Le Dr Frances élimine l'ancienne menace du surdiagnostic pour ignorer une décennie de science. Il le fait malgré une autre décennie de recherche montrant à maintes reprises que le trouble bipolaire est sous-diagnostiqué chez environ 40% des personnes. Dans les comparaisons directes avec le trouble dépressif majeur (TDM), le trouble bipolaire est sous-diagnostiqué, alors que le TDM est surdiagnostiqué. Même dans les déclarations de surdiagnostic bipolaire, comme je l'ai déjà mentionné dans un article précédent et récemment dans le British Medical Journal, les données de ces mêmes études montrent que le trouble bipolaire est deux fois plus souvent sous-diagnostiqué que surdiagnostiqué.
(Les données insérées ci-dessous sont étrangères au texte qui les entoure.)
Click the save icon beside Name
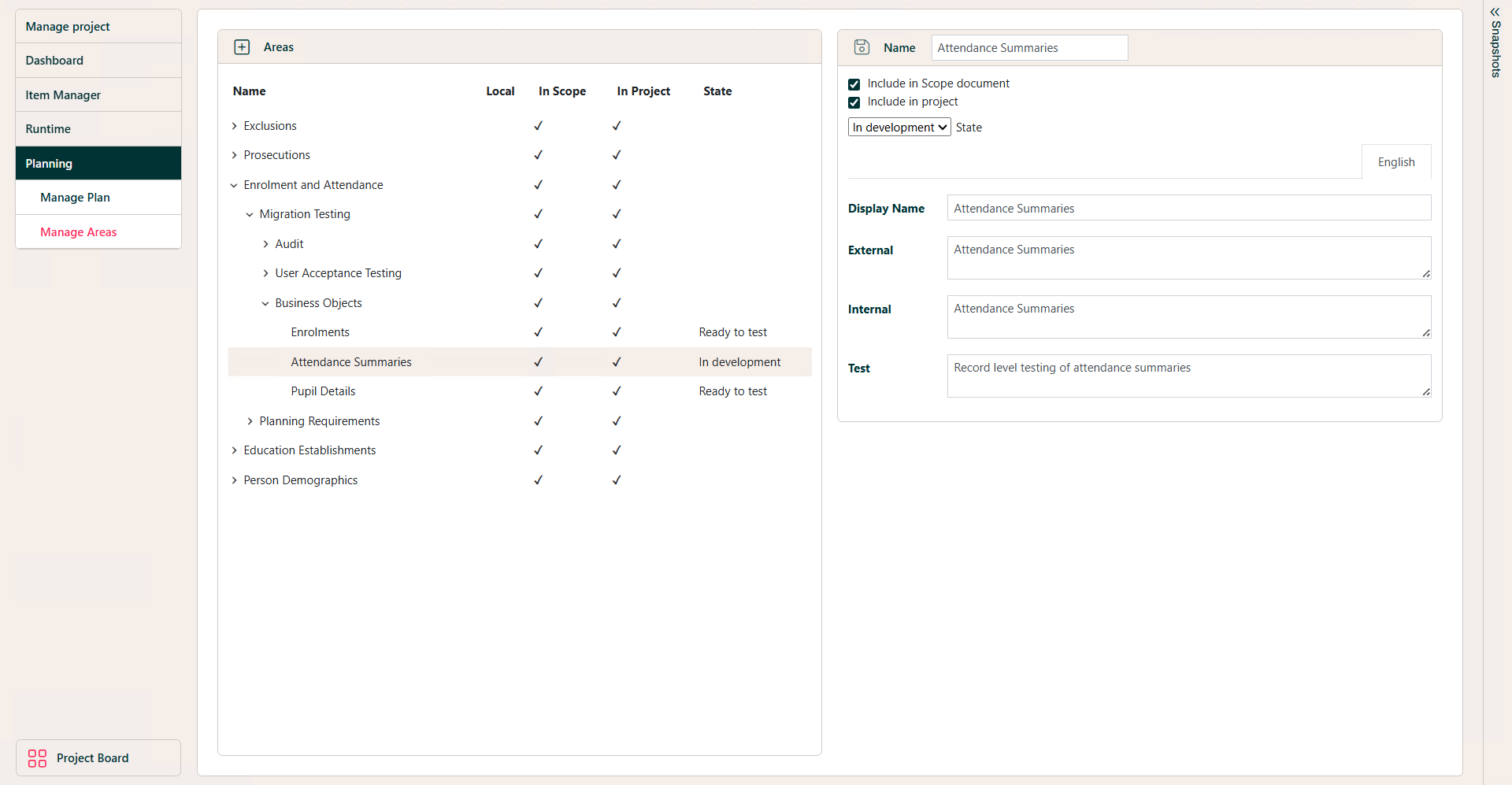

La peur du surdiagnostic ne résiste pas à l'examen scientifique.

Il nous reste les effets secondaires des médicaments. Je suis d'accord que les antipsychotiques sont surutilisés mais je pense aussi que les antidépresseurs sont surutilisés. Pourquoi est-il préférable d'utiliser les antidépresseurs de façon excessive chez les personnes qui ne souffrent pas d'une maladie traitée par les antidépresseurs? Surtout quand nous savons maintenant que les antidépresseurs peuvent également aggraver cette même maladie chez certaines personnes?

Dans une grande analyse récente des modèles de pratique aux États-Unis, les stabilisateurs de l'humeur – lithium, valproate, carbamazépine – sont en fait la classe de médicaments psychotropes la moins utilisée et la seule dont l'utilisation n'a pas augmenté au cours de la dernière décennie.

Donc, la peur de la drogue est aussi surestimée.

Même si nous n'avions pas de médicaments, cependant, le point n'est pas pertinent à la réalité d'essayer d'obtenir nos diagnostics corrects. L'objectif scientifique est de diagnostiquer correctement les maladies mentales (pas trop largement – oui, mais pas trop étroitement) et de diagnostiquer quand les maladies mentales ne sont pas présentes.

Le Dr Frances doit être remercié pour les avantages du DSM-IV, mais nous devrions utiliser la science pour le corriger et le faire progresser. Bien sûr, la politique est inévitable et les considérations pratiques sont pertinentes, mais nous ne devrions pas ignorer les preuves scientifiques légitimes. Le DSM-IV a été légitimement critiqué pour de nombreuses raisons, tout comme le DSM 5. À mon avis, ces critiques sont plus légitimes lorsqu'elles visent à sacrifier les connaissances scientifiques à l'opportunisme politique.